Environnement Culturel

Réputés  pour  leur  environnement  libéral,  marqué  par  une  longue  tradition  de faible  interventionnisme  de  l’administration  fédérale,  un  accès  libre  au  marché,  des formalités réduites et généralement peu contraignantes, une pression fiscale moindre que dans la plupart des pays européens, le libre rapatriement des dividendes et des capitaux, les  Etats-Unis  offrent  un  climat  d’accueil  incontestablement  favorable  aux investissements étrangers.

Ces  caractéristiques,  pour  être  exactes,  ne  doivent  toutefois  pas  conduire  un investisseur potentiel, à sous-estimer, dans la préparation d’une implantation, deux traits essentiels du marché américain.

L’omniprésence du droit dans la vie des affaires

L’environnement juridique est plus complexe qu’en France. Le  fédéralisme  est  une  réalité  forte.  Les  Etats-Unis sont constitués  de  50  Etats. Tout intervenant doit se conformer à deux systèmes juridiques principaux, celui de l’Etat fédéral  et  celui  de  chaque  Etat,  auxquels  peuvent  s’ajouter  parfois  des  réglementations particulières  de  la  compétence  des  autorités  locales  (communes  et  comtés). A cette dualité des systèmes juridiques correspond, sur le plan judiciaire, la coexistence de deux ordres de juridictions aux compétences distinctes: celles des Etats (à ce niveau se règle la grande majorité des litiges aux Etats-Unis) et les juridictions fédérales, soit, au total, 51 systèmes judiciaires.

A  cette  complexité  structurelle  du  droit  américain  s’ajoute  celle  issue  du  rôle traditionnellement dévolu à la jurisprudence dans les pays de Common Law. Aux côtés d’une importante législation et codification, la jurisprudence y joue, en tant que source du droit, un rôle plus important qu’en droit français; la capacité d’initiative des juges y est plus grande, les jugements reflètent rapidement les évolutions socio-économiques et sont plus largement inspirés de considérations pratiques. A titre d’exemple, la responsabilité du fait des produits y a connu un développement rapide dicté par le souci de protéger de plus en plus le consommateur.

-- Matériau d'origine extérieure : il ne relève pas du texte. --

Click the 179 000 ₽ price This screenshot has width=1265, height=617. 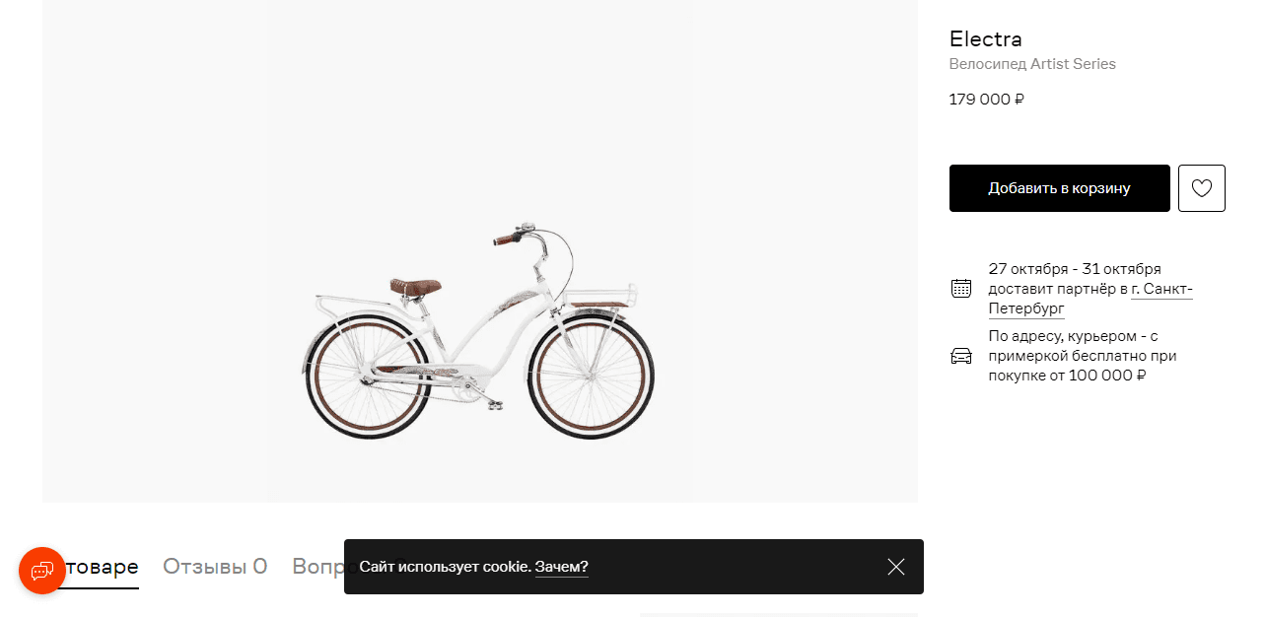pos(987,100)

La tradition procédurière est plus développée que dans les autres pays. Les litiges ou  la  menace  d’actions  contentieuses  conçues  comme  un  moyen  de  pression,  sont incomparablement  plus fréquents  aux  Etats-Unis.   Les  individus  hésitent  moins qu’ailleurs à attraire en justice: cette tendance est encouragée, sans doute, par la pratique des  honoraires  proportionnels  au  résultat, contingent  fees,  en  particulier  en  matière d’accidents corporels, personal injury, ou de responsabilité du fait des produits, product liability. Les conséquences pécuniaires y sont également plus lourdes. Les dommages et intérêts atteignent, communément, des montants largement supérieurs à ceux alloués en France;  dans  certains  domaines,  droit  de  la  concurrence, antitrust,  et  droit  des brevets notamment,  ils  peuvent  être  triplés  (même  si  ces  montants  sont  finalement  réduits  ou annulés dans le cadre de procédures d’appels); les condamnations peuvent s’alourdir de punitive  damages exorbitants  (véritable  amende  judiciaire,  sans  équivalent  en  droit français, visant, non à réparer le préjudice, mais à sanctionner, de manière exemplaire, le comportement de l’auteur de l’infraction).

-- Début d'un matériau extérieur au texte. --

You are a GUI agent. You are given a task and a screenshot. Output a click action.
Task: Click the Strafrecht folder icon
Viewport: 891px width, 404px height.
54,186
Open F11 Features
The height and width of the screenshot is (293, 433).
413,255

Le coût des frais de justice est très élevé, en raison  notamment  de  la  procédure  originale  de discovery:  cette  enquête,  aussi  lourde qu’onéreuse,  est  menée  par  chaque  partie,  à  ses  frais  pour  recueillir,  préalablement  à  l’audience  du  procès,  par différents  moyens  (interrogatoires  écrits  et  sous  serment, dépositions, avis d’expert…), toute information ou documentation pertinente. Aussi, bien que  les  coûts  d’une  procédure  militent  en  faveur  d’arrangements  amiables,  (seules  6% des actions judiciaires donneront finalement lieu à jugement, les autres seront transigées) toute  entreprise  doit  être  consciente  que  le  risque  judiciaire  est  une  donnée  non négligeable du contexte américain.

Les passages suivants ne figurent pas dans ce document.